I've never seen a DDG crawler in any of my logs, though I've seen plenty of Google and Bing (and others). DDG does some nice instant answer and bang stuff, but the actual deep search results are all Bing (and maybe Yandex?)


Yes, see https://news.ycombinator.com/item?id=18664967

The DDG crawler is not used for organic results, only for stuff like the widgets. All organic results are from Bing and Yahoo (and possibly Yandex).


What constitutes competition ? If I put up a site serving Wikipedia, that nobody visits, am I a competitor to Wikipedia or Google ? Last time I checked, DuckDuckGo had < 0.2% market share. Aren't Bing and Yahoo enough already to justify competition ?


And get some positive optics.


There's no reasonable amount of money that Google can charge for this that will make up for the amount of meetings they'd need to correctly determine the amount and get all the signoffs for it, and charging for it would also negatively impact the PR for it.

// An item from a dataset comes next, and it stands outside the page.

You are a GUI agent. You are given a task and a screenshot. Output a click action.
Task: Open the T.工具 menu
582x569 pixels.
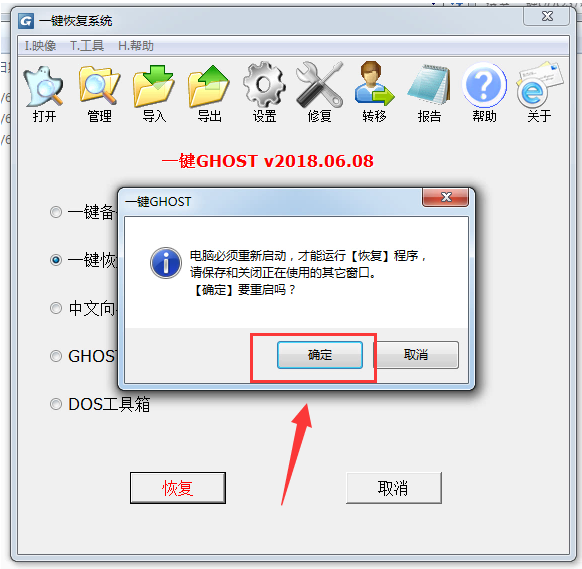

It's more reminiscent of Batman giving one of his batrangs to a kid dressed like him.


:-)


Is it really a competitor? IMO from the point of Google's view DuckDuckGo is a very small niche service that doesn't really endanger them and they can win a few bonus points with their community.


also some people use bangs [0] like !g !b !yt and other bang's to redirect search another website directly from ddg. (I use this when I do not like the responses and want to check another search engine)

sort of like google giving money to wikipedia, I suspect they do infact collect information on ddg searches and can aggregate it and make something useful from the information. in fact, they can probably infer that ddgs initial response was poor and determine their weaknesses etc

[0] https://duckduckgo.com/bang


Macworld Boston 1997


"At the 1997 Macworld Expo, Steve Jobs announced that Apple would be entering into partnership with Microsoft. Included in this was a five-year commitment from Microsoft to release Microsoft Office for Macintosh as well a US$150 million investment in Apple. It was also announced that Internet Explorer would be shipped as the default browser on the Macintosh. Microsoft chairman Bill Gates appeared at the expo on-screen, further explaining Microsoft’s plans for the software they were developing for Mac, and stating that he was very excited to be helping Apple return to success"

Apple was about to go under and Microsoft saved it in order to have a competitor.

https://www.mac-history.net/apple-history-tv/2008-07-19/macw...


This is indeed weird; a 4 letter domain name that also happens to be an english word is worth a couple millions.


How do we know Duck didn't pay for it?